Das portugiesische Bilderbuch „Hier kommt keiner durch“ erhält den diesjährigen Jugendliteraturpreis in der Kategorie Bilderbuch. In „Plötzlich war Lysander“ inszeniert Antje Damm sehr lebendig eine komplexe Geschichte im Schuhkarton

Illustration aus: „Hier kommt keiner durch!“ Foto: Klett

Von Eva-Christina Meier

Halt! Es tut mir leid, aber es ist nicht gestattet, die rechte Buchseite zu betreten.“ Den Autoren Isabel Minhós Martins und Bernardo P. Carvalho ist mit „Hier kommt keiner durch“ ein Geniestreich gelungen. Das Bilderbuch beginnt mit einer weißen Doppelseite, auf der ein uniformierter Aufpasser in der Mitte verloren Wache schiebt. Er kontrolliert den Buchfalz-Anweisung des Generals. Doch immer mehr der von Carvalho mit Filzstift humorvoll gezeichneten Gestalten bevölkern die linke Seite. Am Aufpasser kommt niemand vorbei. Ein Basketballteam, ein Gespenst, die schöne Isabel, zwei Monteure, Fahrradtouristen, ein Hund. Bald wird es richtig eng. Doch der Wachmann weigert sich stoisch die bunte Menge auf die rechte Seite passieren zu lassen. Murren macht sich in Sprechblasen breit. Auch gutes Zureden hilft nicht weiter. Bis plötzlich zwei Jungen, „Lionel“ und „Cristiano“ der Fußball auf die andere, noch leere, weiße Buchseite rollt.

Rasant entwickelt sich die Geschichte zu einer virtuosen Auseinandersetzung über den Sinn von Grenzen, Autorität und zivilem Ungehorsam. Schauplatz und Austragungsort ist das Buch selbst. Irgendwann kommt der General hoch zu Ross auf die Seite geprescht: „Was zur Hölle ist hier los?“

Isabel Minhós Martins und Bernardo P. Carvalho, Texterin und Illustrator dieser frechen Bildgeschichte, die auch als charmantes Wimmelbuch funktioniert, sind Mitbegründer des portugiesischen Bilderbuchverlags Planeta Tangerina. Gemeinsam mit der Übersetzerin, Franziska Hauffe, die für die deutsche Ausgabe sprachlich genau den richtigen Ton getroffen hat, wurde ihnen nun hoch verdient in der Kategorie Bilderbuch der Jugendliteraturpreis verliehen.

▸ **Aufgaben**:
**A.** Kürze in der Buchbesprechung den Absatz, der mit „Isabel Minhós Martins und Bernardo P. Carvalho, Texterin und Illustrator“ beginnt, und erhalte dabei seine wesentlichen Fakten.
**B.** Womit zeichnet Carvalho laut der Buchbesprechung die Gestalten im Bilderbuch?
**C.** Führe die Buchbesprechung über „Hier kommt keiner durch“ im Anschluss an ihren letzten Satz weiter.

Gespeicherte Datensatzeinträge
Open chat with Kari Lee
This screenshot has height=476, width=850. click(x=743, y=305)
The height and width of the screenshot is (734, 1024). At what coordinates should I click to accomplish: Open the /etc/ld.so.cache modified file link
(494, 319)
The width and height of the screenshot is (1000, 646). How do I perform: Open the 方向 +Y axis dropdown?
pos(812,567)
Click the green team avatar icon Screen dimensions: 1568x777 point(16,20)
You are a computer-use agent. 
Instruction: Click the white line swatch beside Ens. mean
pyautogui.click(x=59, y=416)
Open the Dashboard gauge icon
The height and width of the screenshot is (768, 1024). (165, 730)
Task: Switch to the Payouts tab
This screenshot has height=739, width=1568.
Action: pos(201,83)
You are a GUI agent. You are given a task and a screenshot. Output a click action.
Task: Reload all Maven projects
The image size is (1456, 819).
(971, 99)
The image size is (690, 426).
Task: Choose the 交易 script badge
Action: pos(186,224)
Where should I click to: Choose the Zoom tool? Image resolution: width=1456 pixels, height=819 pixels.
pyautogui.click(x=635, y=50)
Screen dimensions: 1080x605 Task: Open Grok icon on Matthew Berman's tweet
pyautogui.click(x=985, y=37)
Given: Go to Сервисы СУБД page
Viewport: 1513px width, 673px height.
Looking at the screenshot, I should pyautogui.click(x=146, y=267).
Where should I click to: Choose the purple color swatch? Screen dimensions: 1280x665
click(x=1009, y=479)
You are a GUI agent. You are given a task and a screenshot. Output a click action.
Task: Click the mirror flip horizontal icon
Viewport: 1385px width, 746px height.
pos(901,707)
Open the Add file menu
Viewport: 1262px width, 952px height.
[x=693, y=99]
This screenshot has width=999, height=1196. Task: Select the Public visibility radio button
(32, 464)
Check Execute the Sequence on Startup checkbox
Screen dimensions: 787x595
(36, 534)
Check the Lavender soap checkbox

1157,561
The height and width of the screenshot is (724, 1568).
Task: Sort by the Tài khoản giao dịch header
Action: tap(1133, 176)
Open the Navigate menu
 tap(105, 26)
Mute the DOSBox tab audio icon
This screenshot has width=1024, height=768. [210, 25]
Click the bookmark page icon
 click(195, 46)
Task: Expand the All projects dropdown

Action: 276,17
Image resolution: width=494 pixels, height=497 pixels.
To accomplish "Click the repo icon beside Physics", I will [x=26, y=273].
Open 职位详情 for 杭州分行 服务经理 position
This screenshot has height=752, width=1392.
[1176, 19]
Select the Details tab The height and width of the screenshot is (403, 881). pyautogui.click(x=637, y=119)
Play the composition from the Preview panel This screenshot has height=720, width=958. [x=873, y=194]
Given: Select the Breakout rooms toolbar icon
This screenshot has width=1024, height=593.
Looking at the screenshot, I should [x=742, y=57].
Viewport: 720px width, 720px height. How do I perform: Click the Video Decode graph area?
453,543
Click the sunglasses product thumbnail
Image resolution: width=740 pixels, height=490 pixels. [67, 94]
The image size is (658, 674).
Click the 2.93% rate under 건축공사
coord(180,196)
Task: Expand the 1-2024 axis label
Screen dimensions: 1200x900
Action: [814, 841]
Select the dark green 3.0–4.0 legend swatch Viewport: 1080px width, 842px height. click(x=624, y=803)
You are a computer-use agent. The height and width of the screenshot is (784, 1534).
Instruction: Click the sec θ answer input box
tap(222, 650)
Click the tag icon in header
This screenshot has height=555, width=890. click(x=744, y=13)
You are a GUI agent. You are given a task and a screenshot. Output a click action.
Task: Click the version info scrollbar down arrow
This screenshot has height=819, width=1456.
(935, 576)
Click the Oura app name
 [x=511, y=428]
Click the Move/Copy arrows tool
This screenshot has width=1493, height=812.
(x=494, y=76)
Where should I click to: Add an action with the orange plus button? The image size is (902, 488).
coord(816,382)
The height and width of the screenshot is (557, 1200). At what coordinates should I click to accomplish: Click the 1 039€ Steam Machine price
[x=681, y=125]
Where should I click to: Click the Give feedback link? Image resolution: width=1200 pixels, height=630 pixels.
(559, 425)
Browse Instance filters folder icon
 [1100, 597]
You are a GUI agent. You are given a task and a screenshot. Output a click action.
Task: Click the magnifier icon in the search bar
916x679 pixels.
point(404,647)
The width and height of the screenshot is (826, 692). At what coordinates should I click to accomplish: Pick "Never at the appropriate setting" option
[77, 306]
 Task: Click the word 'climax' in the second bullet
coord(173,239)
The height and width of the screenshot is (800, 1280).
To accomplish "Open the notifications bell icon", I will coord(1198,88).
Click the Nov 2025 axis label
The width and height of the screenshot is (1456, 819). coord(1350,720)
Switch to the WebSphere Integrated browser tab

▸ **Lösungen**:
**A.** Isabel Minhós Martins (Text) und Bernardo P. Carvalho (Illustration) sind Mitbegründer des portugiesischen Bilderbuchverlags Planeta Tangerina. Zusammen mit der Übersetzerin Franziska Hauffe erhielten sie den Jugendliteraturpreis in der Kategorie Bilderbuch.

**B.** Mit Filzstift.

**C.**
Isabel Minhós Martins/Bernardo P. Carvalho: „Hier kommt keiner durch!“. Übersetzung von F. Hauffe. Klett Kinderbuch, Leipzig 2016, 40 S., 13,95 Euro. Ab 4 Jahre

Antje Damm: „Plötzlich war Lysander da“. Moritz Verlag, Frankfurt/Main 2017, 36 S., 12,95 Euro. Ab 4 Jahre

Für ihr neuestes Bilderbuch „Plötzlich war Lysander da“ entwarf die Architektin und Kinderbuchautorin Antje Damm wieder einmal eine dreidimensionale Kartonkulisse. In dem detailreichen, räumlichen Szenario inszeniert sie sehr lebendig die Geschichte einer Zwangseinquartierung. Dora, Luis und Kathinka, die drei Mäuse, haben es sich in ihrer Erdhöhle auf mehreren Etagen gemütlich eingerichtet. Plötzlich trifft ein Brief vom Bürgermeister ein. Sie sollen jemand aufnehmen, der habe kein Zuhause mehr. Die Nachricht begeistert die Mäuse keineswegs. Werden die Kartoffeln reichen? Wo soll er schlafen? Doch schon steht der rote Lurch mit Rucksack in ihrer Wohnung und stellt sich freundlich vor: „Ich heiße Lysander und komme von weither aus dem Moor.“

Also machen sie notgedrungen Platz für den erschöpften Neuankömmling, beäugen aber fortan misstrauisch, was er tut. Trotzdem sind sie einverstanden, als der Lurch um einen Platz in der von ihnen kaum benutzten Badewanne bittet. Auf unprätentiöse Weise erzählt die Autorin von der schwierigen Begegnung der Mäuse mit dem fremden Lurch. Mit ihrer eigenen Technik – nicht perfektionistisch, aber ausdrucksstark – entwickelt die Architektin Damm die Geschichte wie eine Bühne im Schuhkartonformat. Visuell sehr gelungen in Szene gesetzt, überrascht die kleine Bilderzählung von einem großen Thema mit einer Wendung, die alle Feindseligkeiten und Vorurteile gegenüber Lysander beendet.